Il nuovo cespito patrimoniale acquisito ha inizialmente permesso, all’Ama, di ottenere dei prestiti dalle banche e coprire una parte del deficit accumulato ma, l’elevata quantità di debiti contratti e la pressione delle banche, hanno indotto l’Azienda ad incaricare un fondo immobiliare del gruppo Pnb Paribas per la valorizzazione dell’area, puntando ad una svendita di tipo speculativo che potrebbe portare ad oltre 400mila metri cubi di nuove residenze, con palazzi di 15 piani sul fronte Togliatti, progetto che rientra nel piano di assetto ideato dalla precedente giunta Alemanno. A ricordarlo, in una conferenza stampa tenuta ieri nell’Aula magna del «Centro carni», è stato il coordinatore Pd del V municipio Sergio Scalia, mentre la portavoce del Coordinamento Antonella Sassone ha ribadito che anche questo progetto di svendita rientra in quelle politiche di alienazione dei beni pubblici che portano inesorabilmente all’impoverimento del territorio e quindi dei suoi abitanti.
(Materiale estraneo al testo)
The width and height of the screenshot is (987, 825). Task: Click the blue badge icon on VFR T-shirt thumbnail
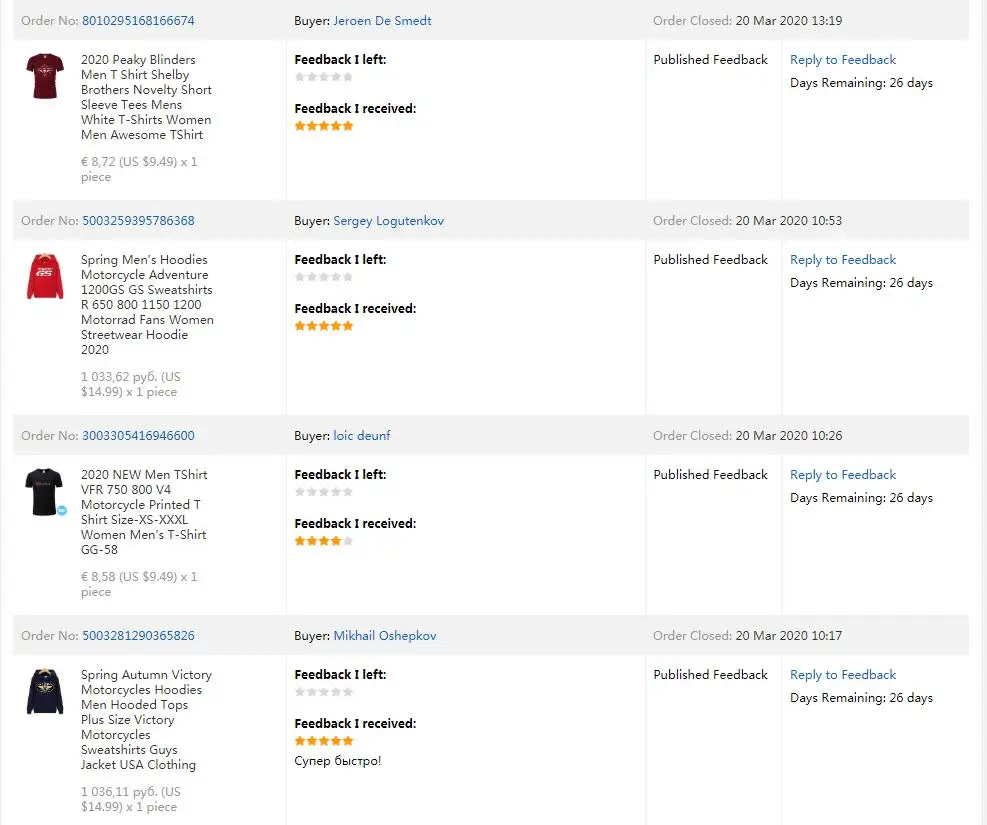(62, 510)
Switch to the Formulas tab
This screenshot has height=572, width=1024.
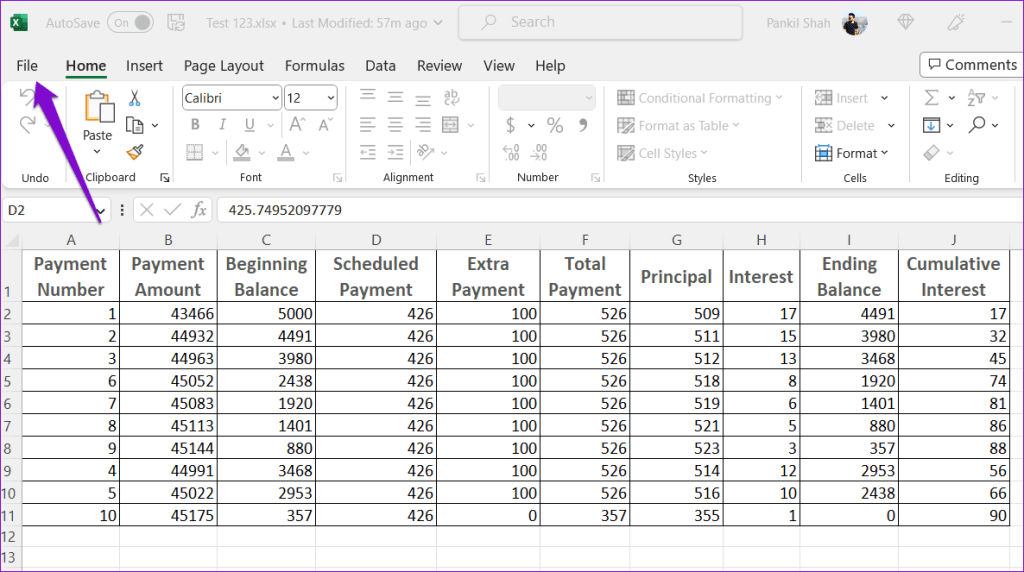(x=314, y=66)
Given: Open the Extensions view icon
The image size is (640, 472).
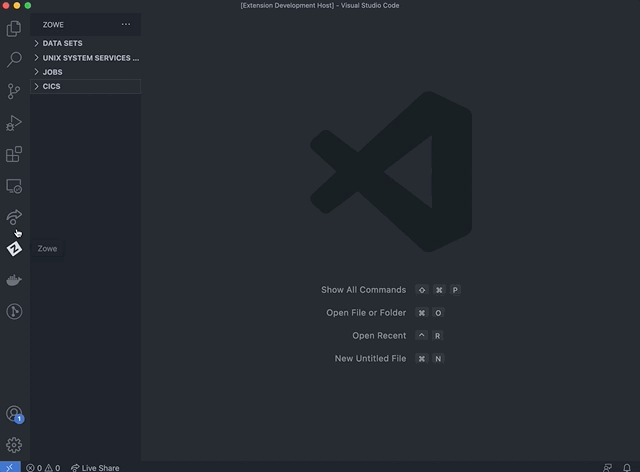Looking at the screenshot, I should tap(14, 155).
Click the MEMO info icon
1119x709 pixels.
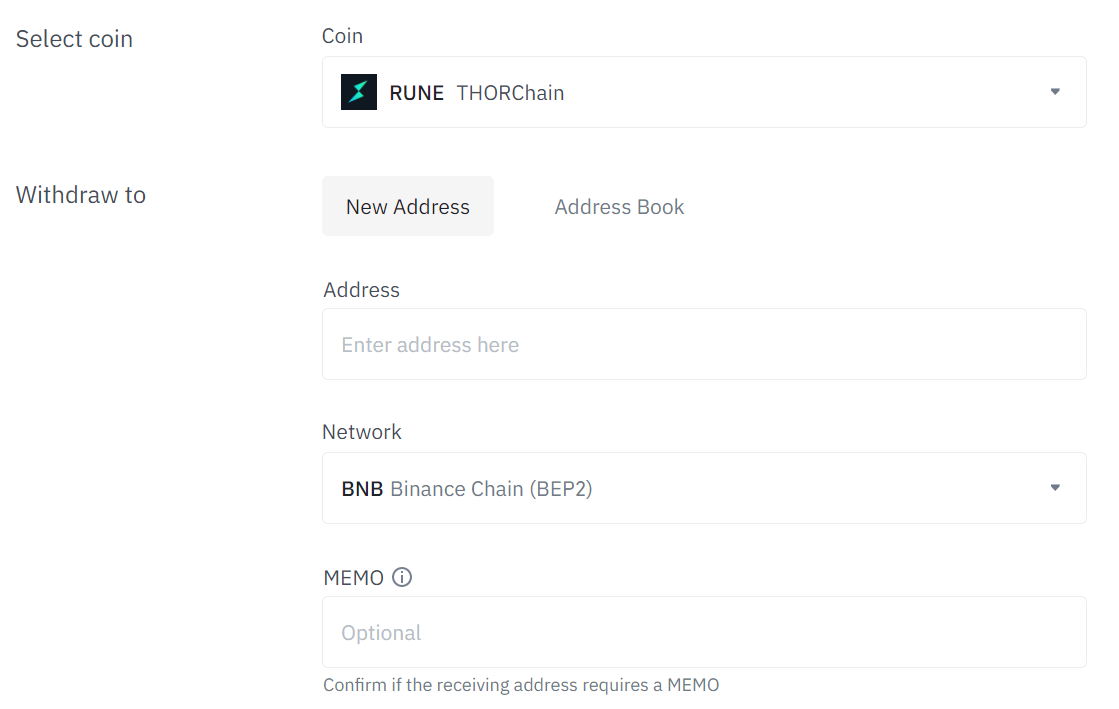[402, 577]
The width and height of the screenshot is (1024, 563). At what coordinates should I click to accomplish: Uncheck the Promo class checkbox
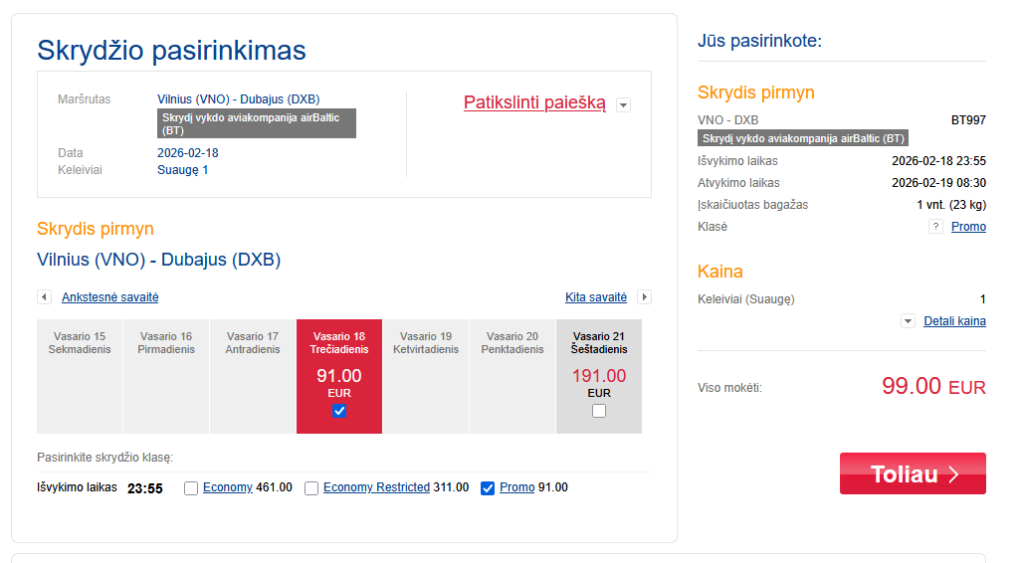click(488, 488)
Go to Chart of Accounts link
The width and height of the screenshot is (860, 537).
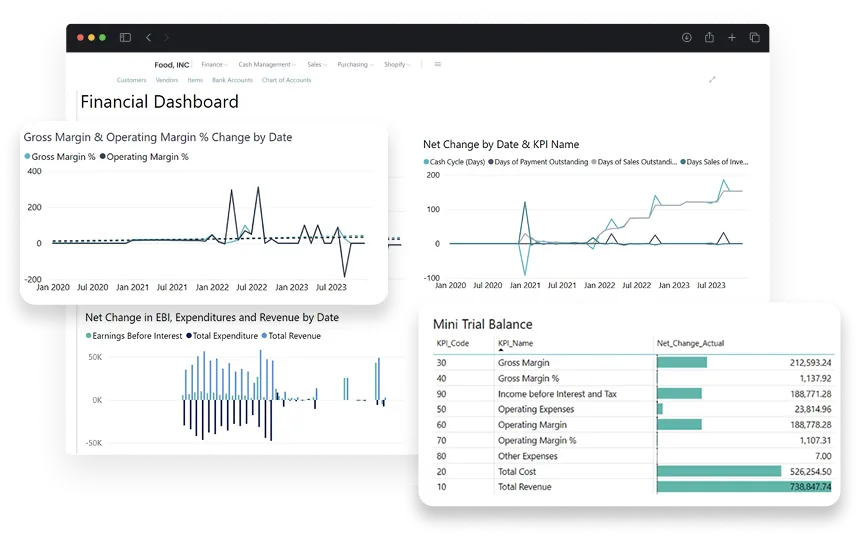[x=286, y=80]
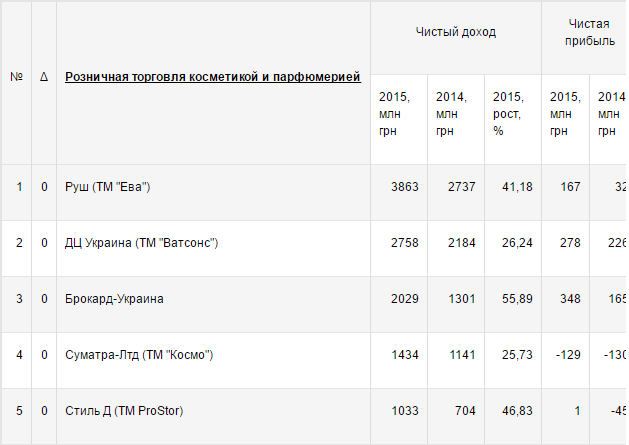Image resolution: width=629 pixels, height=445 pixels.
Task: Click the 'Розничная торговля косметикой и парфюмерией' header link
Action: click(213, 77)
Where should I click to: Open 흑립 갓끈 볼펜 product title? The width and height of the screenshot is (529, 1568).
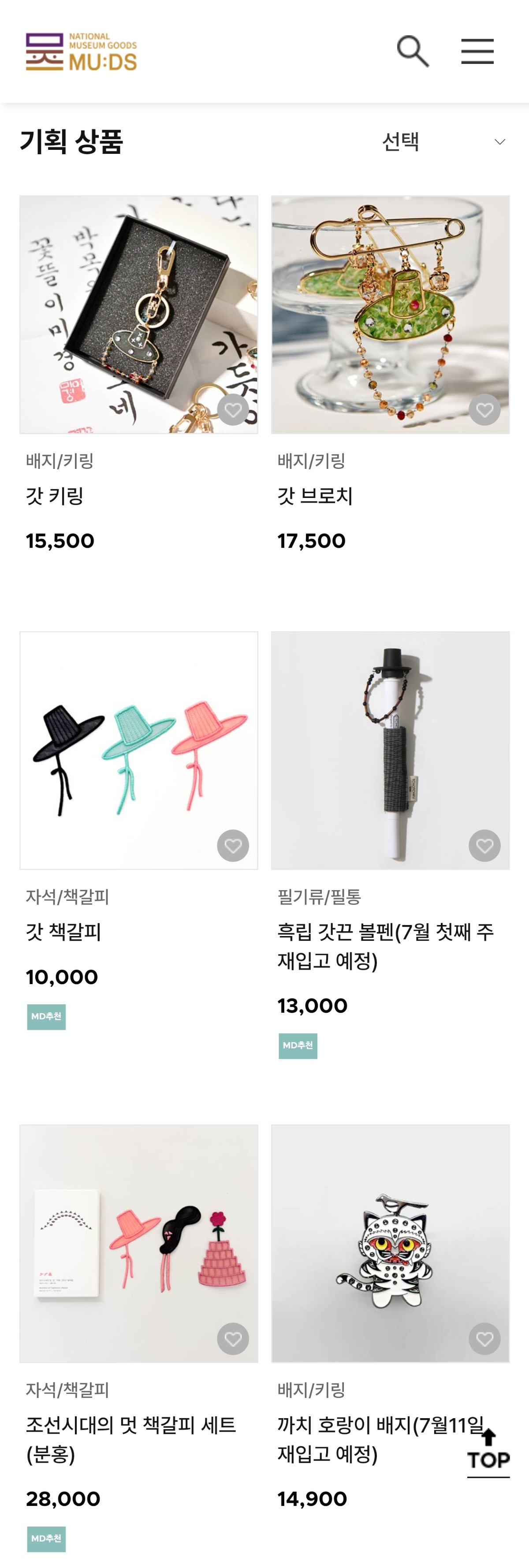pos(385,947)
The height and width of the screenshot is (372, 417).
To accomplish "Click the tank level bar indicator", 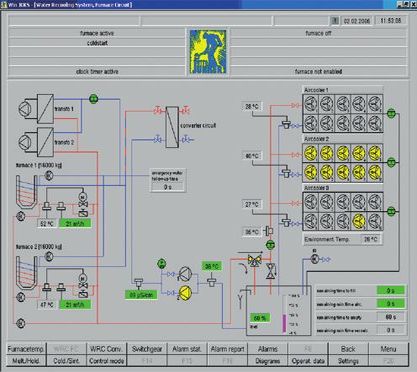I will coord(284,314).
Oggi, per evitare che la crisi dell’Ama (municipalizzata dei rifiuti) favorisca la svendita e la speculazione immobiliare dell’area, occorre far tornare il «Centro Carni» – struttura che, sottolinea il Coordinamento popolare, rappresenta un vero «bene comune» della collettività cittadina – nella proprietà del comune di Roma. È questo l’obiettivo che il Coordinamento vuole raggiungere e c’è tempo fino al 24 dicembre per raccogliere le 5000 firme di cittadini romani necessarie per sottoporre al consiglio comunale la delibera di iniziativa popolare che vuole, in primo luogo, far rientrare gli spazi del «Centro Carni» nella disponibilità comunale, nonché successivamente l’avvio di una consultazione con istituzioni territoriali, associazioni e cittadini al fine di valutare il futuro sviluppo e utilizzo del complesso. Marinucci, assessore commercio e sport del V municipio, ha portato al Coordinamento la solidarietà del presidente Palmieri informando che la questione sarà oggetto di discussione nel prossimo incontro della commissione urbanistica.
«Lo stesso sindaco Marino – ricorda Falessi della Coop. Sociale «Assalto al cielo» – ha espresso in più occasioni la volontà di bloccare le speculazioni edilizie nella periferia romana, ipotizzando anche di utilizzare gli spazi del Centro carni per favorire l’attività di piccole imprese giovanili dell’artigianato e della cultura» che potrebbero tranquillamente convivere con i residui 50 operatori della macellazione tutt’ora presenti nel Centro e che riforniscono, a km0, moltissime macellerie della capitale. Una attività che, se ampliata, porterebbe nuovi posti di lavoro, secondo Alessandro Piroli rappresentante degli operatori «Centro carni», lo stesso che a maggio scorso aveva lanciato la proposta di aprire in alcuni giorni la vendita anche ai cittadini, per facilitare il consumo della carne a prezzi da ingrosso, proposta che le autorità comunali finora non hanno preso in considerazione.
La struttura di via Palmiro Togliatti entrò in funzione nel 1975, dopo lo smantellamento del vecchio mattatoio di Testaccio, ma le funzioni di macellazione si sono andate progressivamente riducendo; attualmente solo un terzo dell’area è adibita alla lavorazione delle carni mentre la maggior parte degli edifici sono stati abbandonati, in balia del tempo e delle intemperi.